Specifically, this means making a difference today, where Wade is one manager of 9 in an organization more than 80,000 strong. There is a proverb in business communities and continuous improvement circles that states, “The fish rots from the head”, meaning that an organization’s success or failure starts at the top of an organization. While this statement is not untrue, it fails to recognize how small acts by servants can make a difference on a grand scale. Greenleaf (2002) states, “if more serving institutions are to be built, individuals who want to serve must, on their own, become institution builders where they are. Much zeal to build a better society is wanted because too many well-intentioned people flail away in all directions and insist on chemical illusions of instant perfection” (p. 68). 

In the introduction to The Power of Servant Leadership, Spears writes, “The servant leader senses that much has been lost in recent human history as a result of the shift from local communities to large institutions as the primary shaper of human lives. This awareness causes the servant-leader to seek to identify some means for building community among those who work within a given institution” (Greenleaf, 1998, p. 8). 
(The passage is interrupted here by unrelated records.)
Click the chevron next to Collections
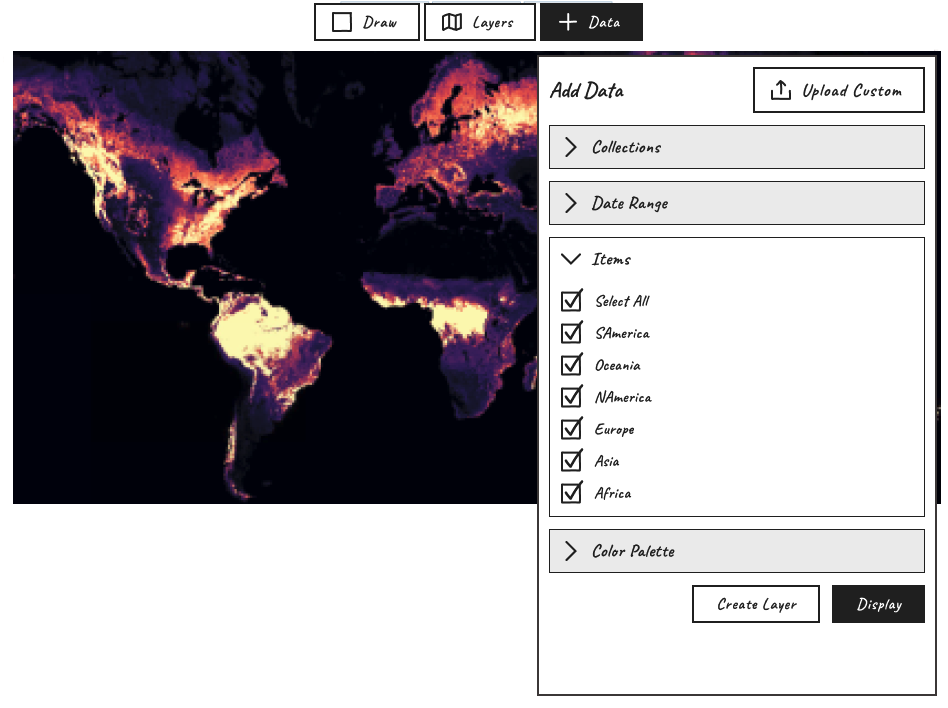The image size is (948, 708). click(570, 147)
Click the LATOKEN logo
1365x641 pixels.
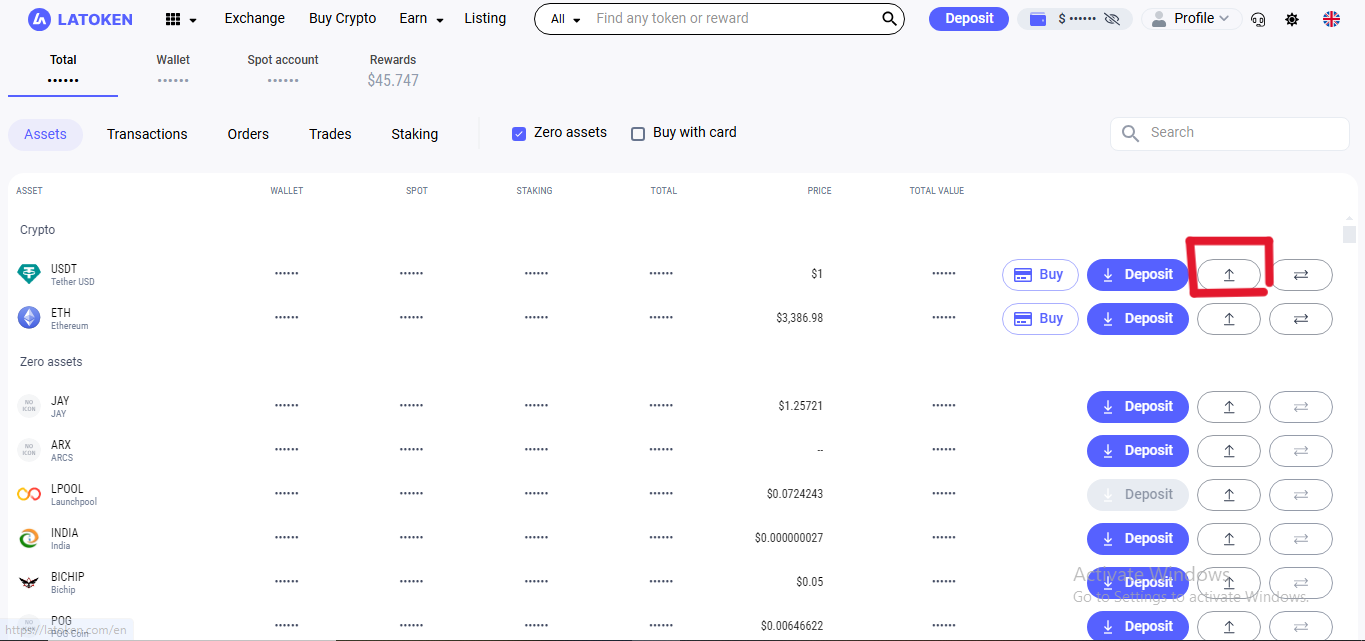[x=80, y=19]
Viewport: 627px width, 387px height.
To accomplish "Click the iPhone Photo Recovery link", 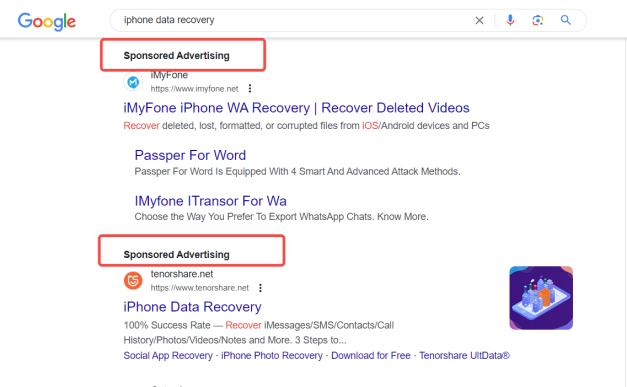I will [x=272, y=355].
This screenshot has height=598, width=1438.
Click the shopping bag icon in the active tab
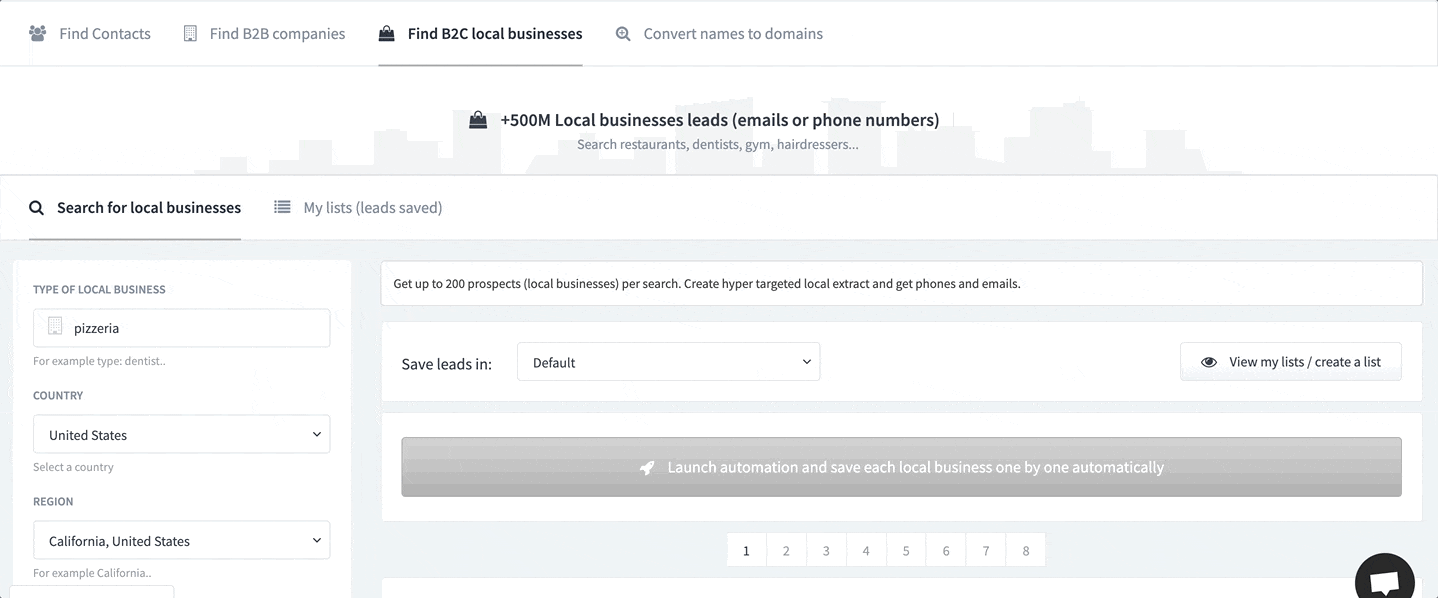click(386, 34)
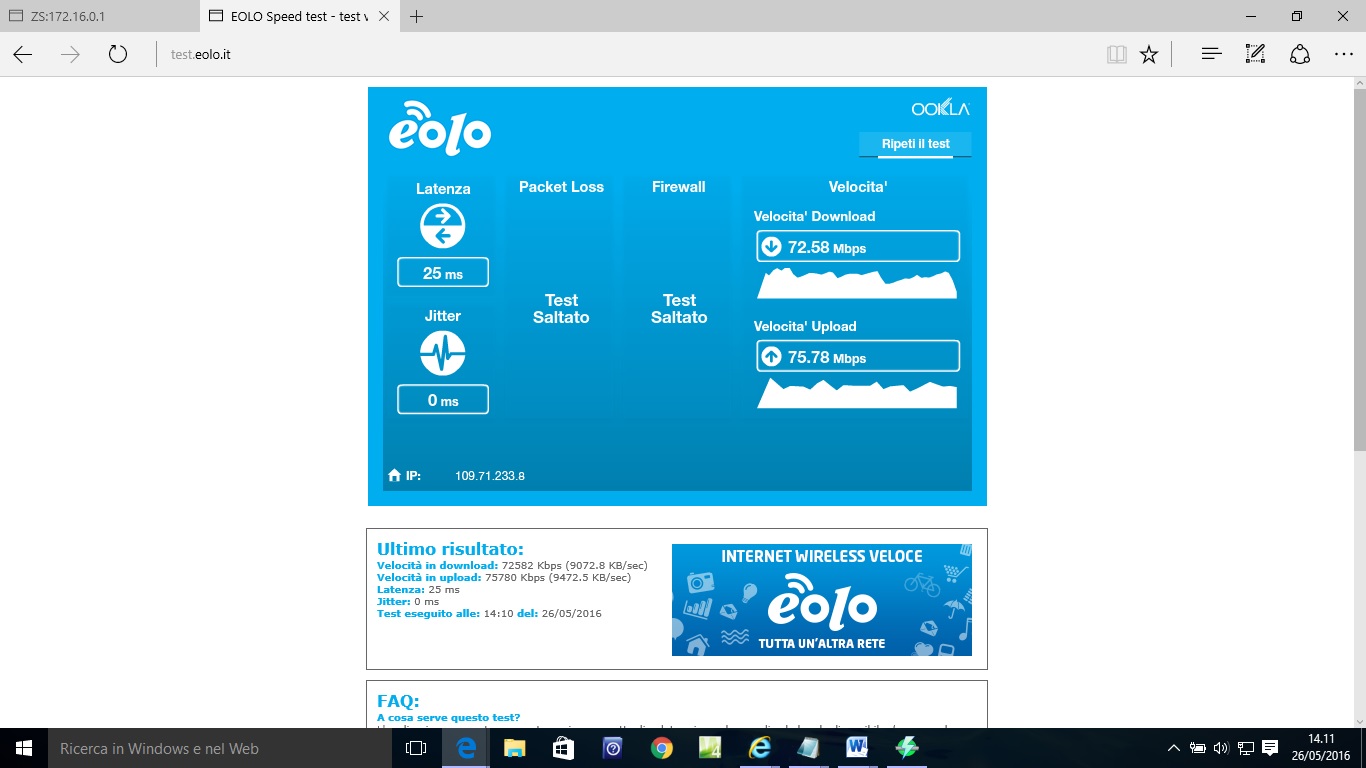Close the EOLO Speed test tab
Screen dimensions: 1366x768
click(x=385, y=16)
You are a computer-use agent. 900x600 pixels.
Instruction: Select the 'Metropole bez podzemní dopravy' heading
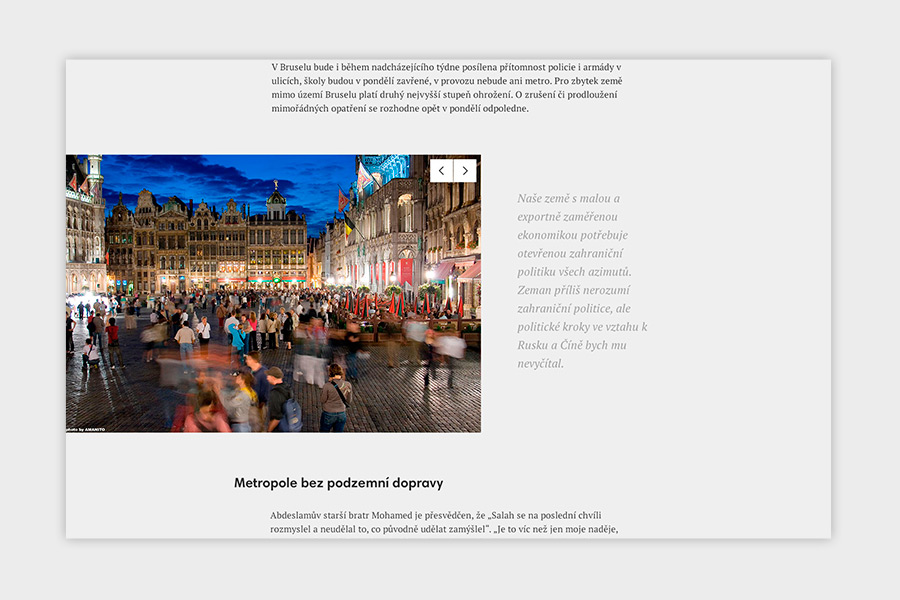338,483
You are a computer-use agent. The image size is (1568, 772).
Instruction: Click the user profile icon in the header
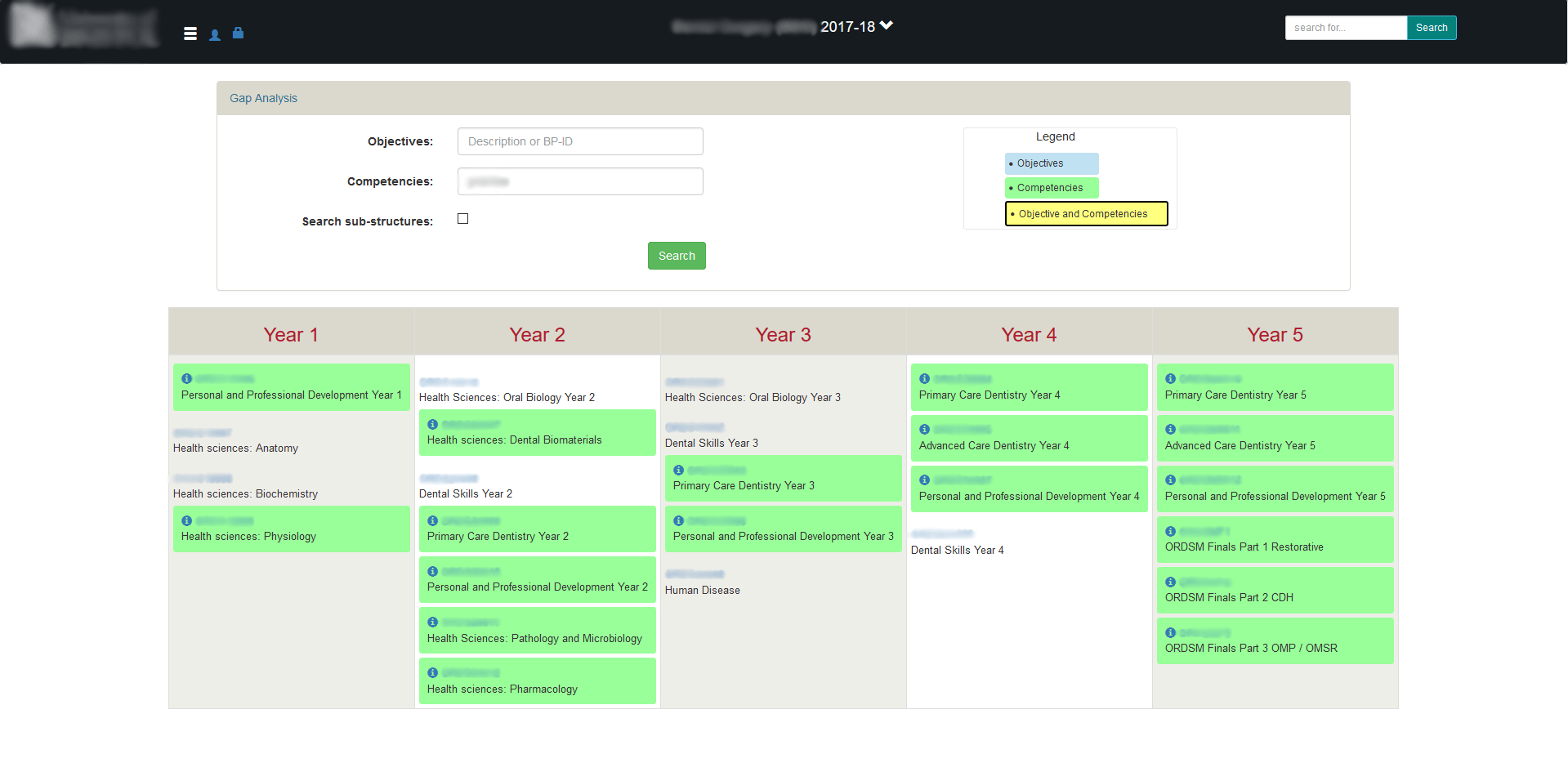(215, 34)
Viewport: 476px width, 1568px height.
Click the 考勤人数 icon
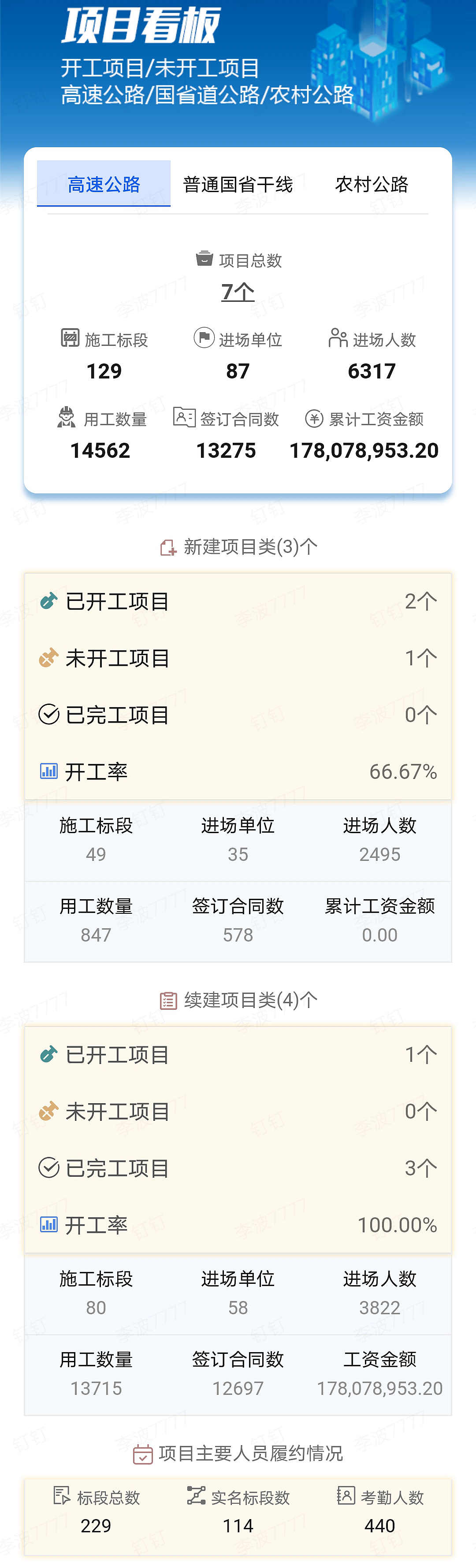coord(346,1495)
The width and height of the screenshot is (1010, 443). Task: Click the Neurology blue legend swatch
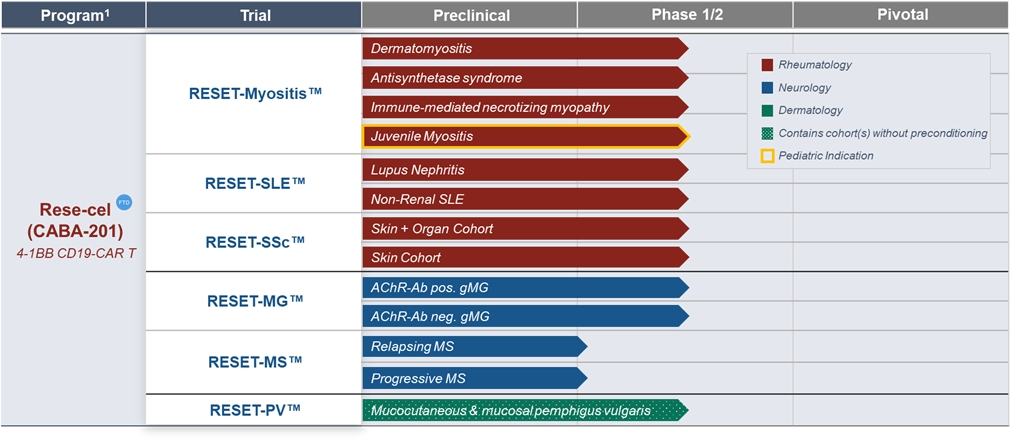[767, 88]
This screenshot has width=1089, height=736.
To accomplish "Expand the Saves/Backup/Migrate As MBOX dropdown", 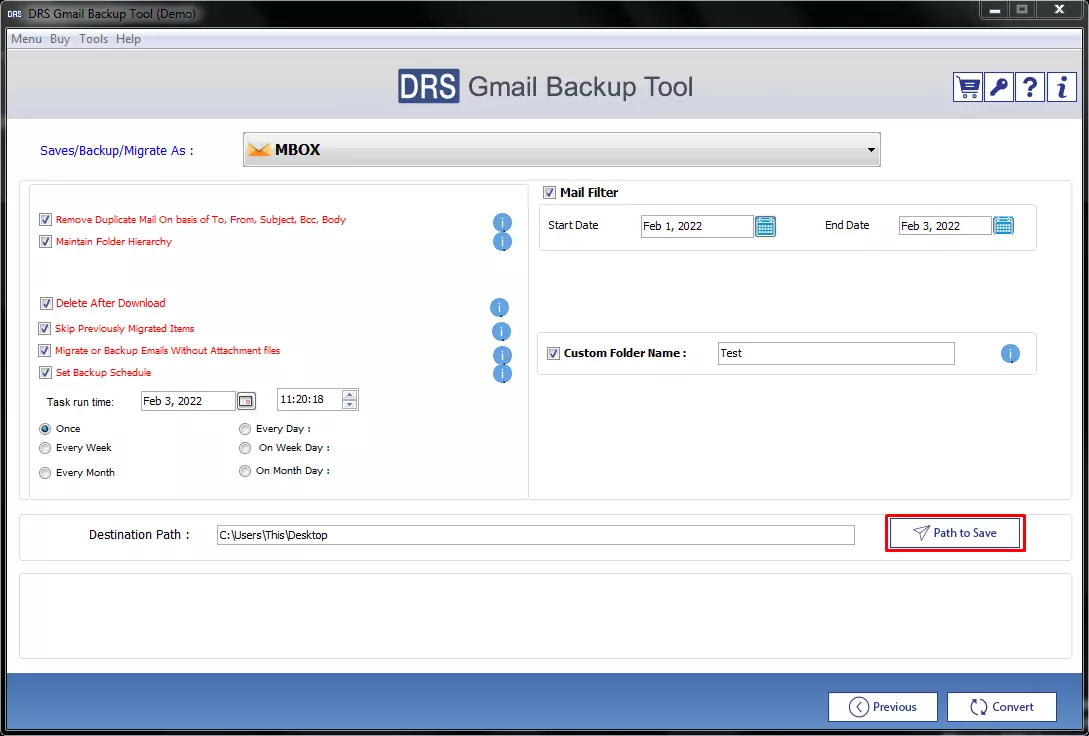I will click(x=872, y=150).
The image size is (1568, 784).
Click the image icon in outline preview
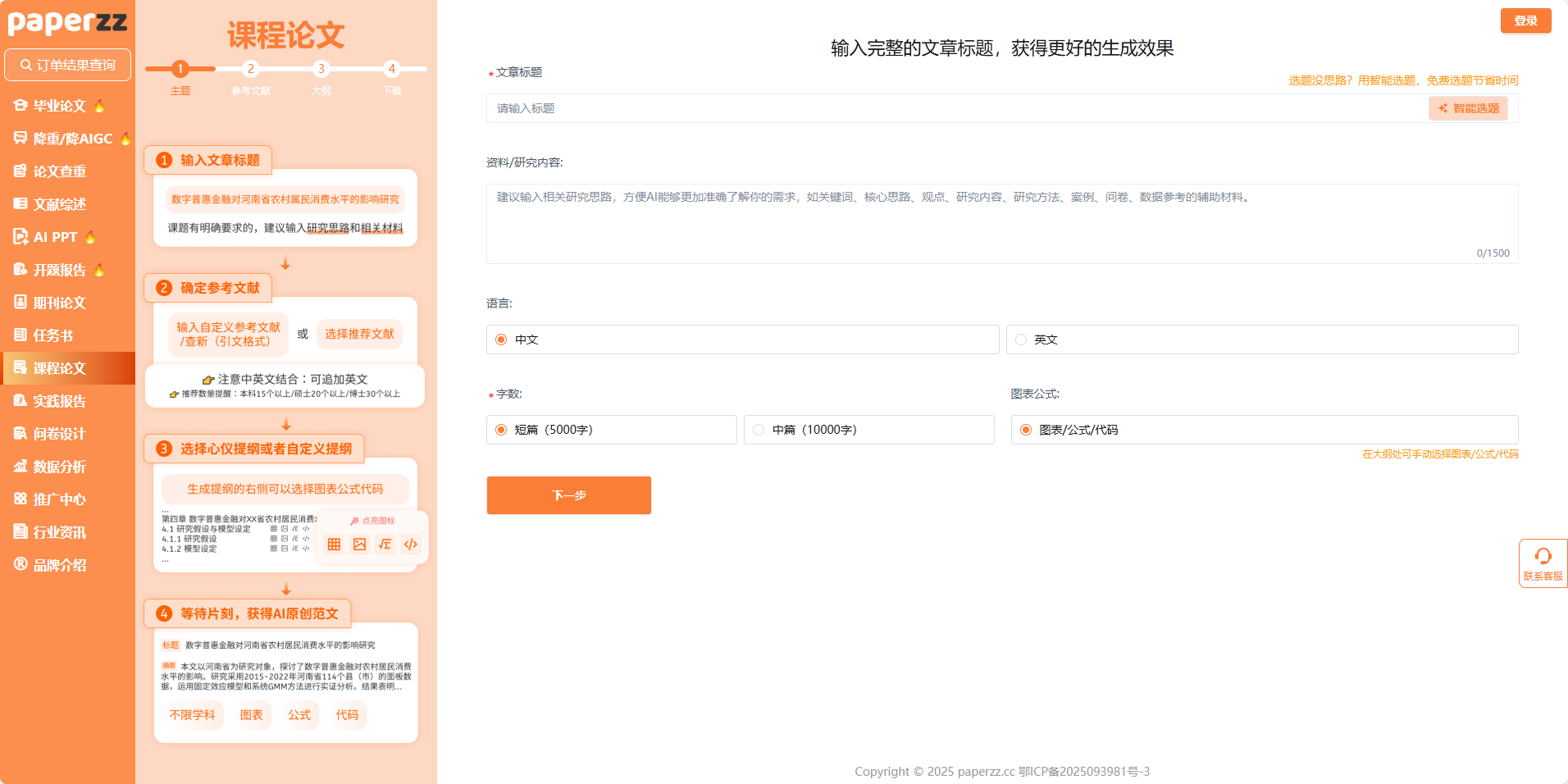click(359, 545)
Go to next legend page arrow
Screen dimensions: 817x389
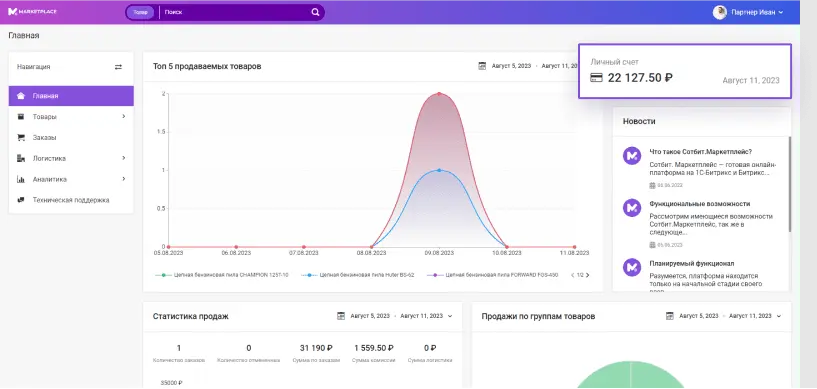pyautogui.click(x=588, y=275)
The characteristic of building community can sometimes be held in tension with the other Servant-leader characteristic of Conceptualization. Wade excels at conceptualizing large, inter-connected systems (like a chess game) and setting a vision for an organization to get from A to B, to dream great things, but this can sometimes come at the detriment of building community. Conceptualizing is a strength, but the individual pieces should not go out of focus either. Horsman (2018) states, “the stewardship of the wise caring elder looks to the general good of the whole as well as the specific while applying system thinking and strategies essential to the long-term as well as the short-term micro, meso, macro and mundo vision” (p. 90). 

Servant-leadership is a journey, not a destination. While the five characteristics detailed above should certainly be improved, improvement in these characteristics should not come at the expense of Awareness, Persuasion, Conceptualization, Foresight, or Commitment to the growth of people. When considering the Servant-leadership Dispositions, Capacities and Skills Matrix, Wade must focus on the first three capacities: a Servant-leader models a principle-centered empathetic moral capacity, a Servant-leader promotes community, a Servant-leader listens first, seeking clarity before influence.

Especially insightful in the content of module three was the idea that a person should be empathetic toward themselves. This was a spark that ignited a blaze of Biblical and catechetical research. The words regarding self-healing and wholeness had been read and heard prior, but had never rang so true. 

The goal of servant-leadership is to be more Christ-like, which ultimately means finding ways as leaders to re-gift the love God has given us. “If I speak in human and angelic tongues, but do not have love, I am a resounding gong or a clashing cymbal. And if I have the gift of prophecy, and comprehend all mysteries and all knowledge; if I have all faith so as to move mountains, but do not have love, I am nothing. If I give away everything I own, and if I hand my body over so that I may boast, but do not have love, I gain nothing” (1 Cor 13: 1-3).